Über die Kartierungspraxen werden nicht nur neue Geschäfts- und Ertragsfelder der Konzerne konturiert oder Services entwickelt, die qua Finanz- und Datenmacht fast exklusiv von den Monopolisten angeboten werden können; sukzessive wird auch eine untergründige und durchaus heikle Souveränitätsverschiebung flagrant. Denn die IT-Unternehmen können sich während der Corona-Krise, wo herkömmliche Strukturen und Institutionen zu versagen scheinen, wo Personal – nach den Sparrunden der Vergangenheit nur logisch – fehlt, als Handelnde, als smarte Heilsbringer präsentieren, die häufig jenseits des staatlichen Zauderns Aufgaben übernehmen und ohne demokratische Abwägungsprozesse agieren. So manifestieren die Konzerne eine infrastrukturelle Macht, die nicht selten – siehe Kontaktnachverfolgung – den normativen Rahmen definiert, in dem (politisch wie sozial) gehandelt werden kann. Dass sie dabei den Alltag, den individuellen wie den Gesellschaftskörper immer tiefer sondieren, ihre digitale Landnahme und das, was man eine überwachungskapitalistische bzw. „datafizierte Biopolitik“ (Maschewski/Nosthoff 2020, 133 f.) nennen kann, plausibilisieren, liegt dann nicht nur in der Natur ihrer Devices. Es liegt auch an einer Zeit, in der sich die Menschen nach Gewissheit sehnen und deshalb jeden Tag neue Tabellen, Kurven und Werte, neue Daten verlangen; an einer Zeit, in der Probleme – soziale oder gesundheitliche – vor allem technisch gelöst werden wollen.
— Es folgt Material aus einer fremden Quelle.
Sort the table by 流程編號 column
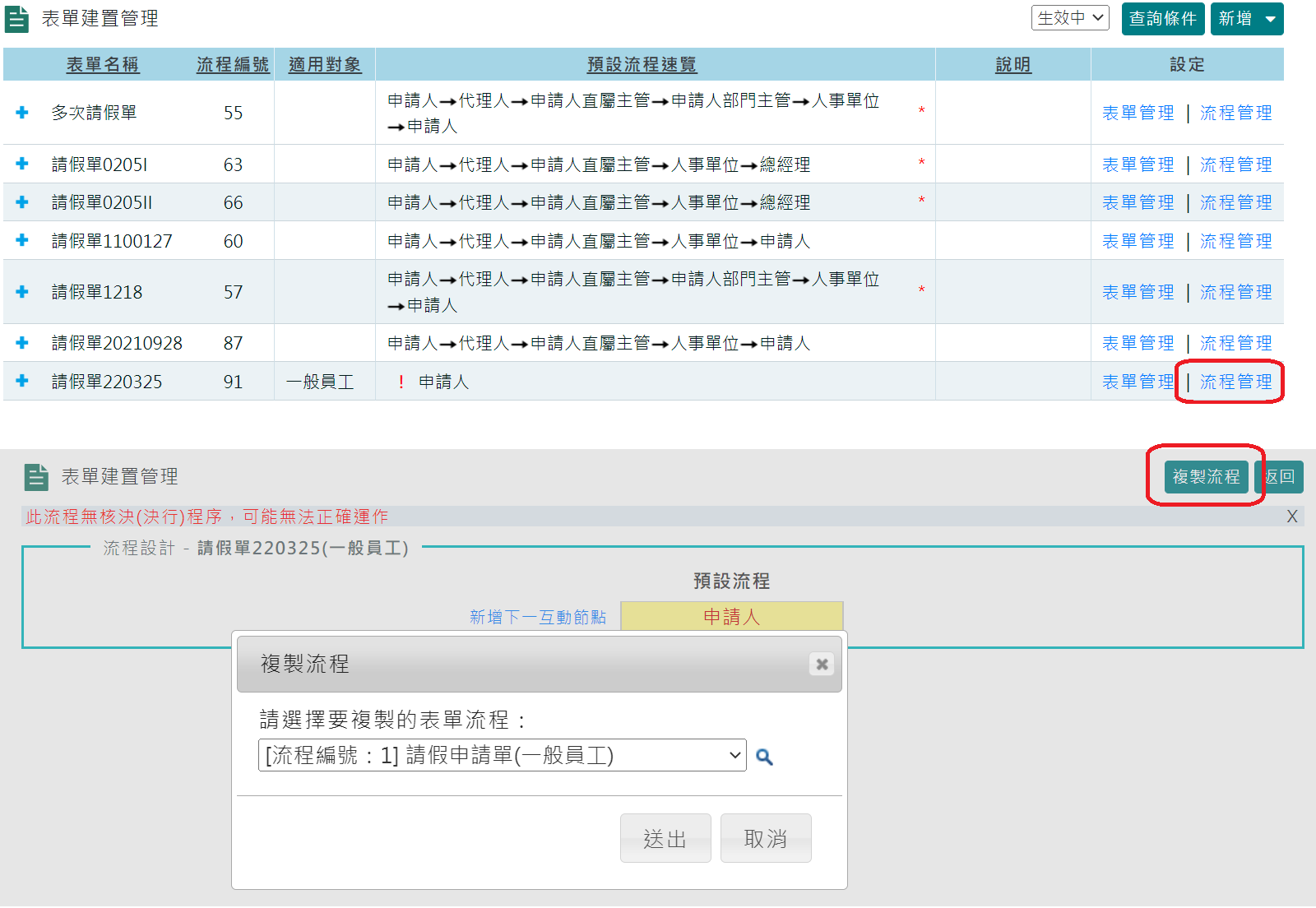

Was während der Pandemie verständlich, vielleicht notwendig erscheint, kann schnell eine neue Dynamik entfalten. Wenn es nach GAFA geht, haben sie noch nie genug Daten gesammelt, wissen sie stets zu wenig über das, was die Welt und uns im Innersten zusammenhält. So werden sie weiter an ihren Karten, ihren Gesundheitsservices und Infrastrukturen feilen und damit auch eine Idee von Gesellschaft systematisieren (Maschewski/Nosthoff 2019), in der der expansive, monopolistische Einsatz digitaler Technik so sehr und so anschmiegsam in unseren Alltag einsinkt, dass die Unterschiede zwischen System und Realität, Karte und Gebiet unkenntlich werden. Denn wer kann von sich heute noch behaupten, nicht den empfohlenen Wegen und vermessenen Pfaden zu folgen, nicht die smarten Geräte und Services zu benutzen – oder benutzen zu müssen?

1 Als Überwachungskapitalismus bezeichnet Zuboff ein Wirtschaftsmodell, das insbesondere auf die digitale Erfassung, Analyse und Instrumentalisierung von Nutzerdaten (vor allem zur Modifikation von Verhalten) setzt und von IT-Konzernen wie Google oder Facebook kultiviert wird.

2 Über die konzerneigenen Risikokapitalgesellschaften wie GV, Gradient Ventures oder CapitalG investiert Alphabet immer wieder in Start-ups (z. B. 2020 u. a. 15 Millionen US-Dollar in die deutsch-amerikanische Firma Klara, die Kommunikationsplattformen für das Gesundheitswesen entwickelt) oder erwirbt direkt internationale Schwergewichte wie den Fitnesstrackerhersteller Fitbit, für den Google 2019 2,1 Milliarden US-Dollar zahlte.